Extending the Tax Cuts: The Ninety-Eight Percent Solution

October 01, 2010

Mark Weisbrot
Sacramento Bee (CA), September 30, 2010
McClatchy-Tribune Information Services, September 30, 2010
Bellingham Herald (WA), September 30, 2010
Lexington Herald-Leader (KY), September 30, 2010
Daily ME (ME), September 30, 2010
Waukesa Freeman (WI), October 1, 2010
Sioux Falls Argus Leader (SD), October 2, 2010
Duluth News-Tribune (MN), October 2, 2010
Dallas Morning News (TX), October 2, 2010
Spartanburg Sunday Herald-Journal (SC), October 3, 2010
Hendersonville Sunday Times-News (NC), October 3, 2010
Contra Costa Sunday Times (CA), October 3, 2010
Antioch Sunday East County Times (CA), October 3, 2010
Fremont Sunday Argus (CA), October 3, 2010
Pleasanton Sunday Tri-Valley Herald (CA), October 3, 2010
San Mateo Sunday News (CA), October 3, 2010
Oakland Sunday Tribune (CA), October 3, 2010
Spokane Sunday Spokesman-Review (WA), October 3, 2010
Lima Sunday News (OH), October 3, 2010
South Bend Sunday Tribune (IN), October 3, 2010
Arizona Sunday Sun (AZ), October 3, 2010
McAllen Sunday Monitor (TX), October 3, 2010
Macon Sunday Telegraph (GA), October 3, 2010
Juneau Empire (AK), October 4, 2010
Willimantic Chronicle (CT), October 4, 2010
Hanover Evening Sun (PA), October 4, 2010
Orange County Register (CA), October 5, 2010

George W. Bush summed it up at an $800-a-plate dinner back in 2000 with a joke: “This is an impressive crowd – the haves and the have-mores,” he said. “Some people call you the elites; I call you — my base.” What made the joke really funny is that it was true.

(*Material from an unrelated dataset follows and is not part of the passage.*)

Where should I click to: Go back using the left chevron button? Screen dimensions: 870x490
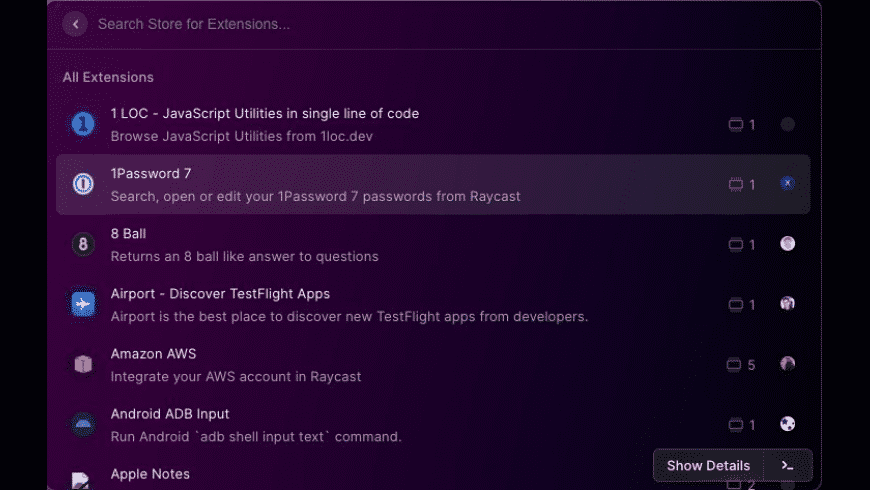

The Republicans, true to their base, are fighting to keep the Bush tax cuts for the richest 2 percent of Americans: those receiving more than $200,000 a year ($250,000 for couples).

President Obama wants to let these tax cuts expire, as scheduled, at the end of this year – while keeping them for everyone else.

This one should be a no-brainer, especially when you consider how much the rich and super-rich have gained in the last 30 years as compared with everyone else, in their before-tax income. From 1993-2008 the top one percent of families (with income of more $368,000 in 2008) actually captured the majority of the income gains for the whole country.

If all this rich-getting-richer had made the rest of us better off too, that would be another story. But most of it is because the government has rigged the rules of the game to favor upper-income groups.

Manufacturing workers have been subjected to increasingly ruthless international competition with “free trade” agreements and other incentives for U.S. companies to produce elsewhere; but “free trade” does not apply to lawyers, economists and Wall Street executives. This by itself guarantees a bigger piece of a slower-growing pie for the rich.

Add in the assaults (in both law and practice) on organized labor and increased unemployment, and the bargaining power of most wage and salary earners has been severely reduced. No wonder the typical wage, adjusted for inflation, is barely higher than it was three decades ago.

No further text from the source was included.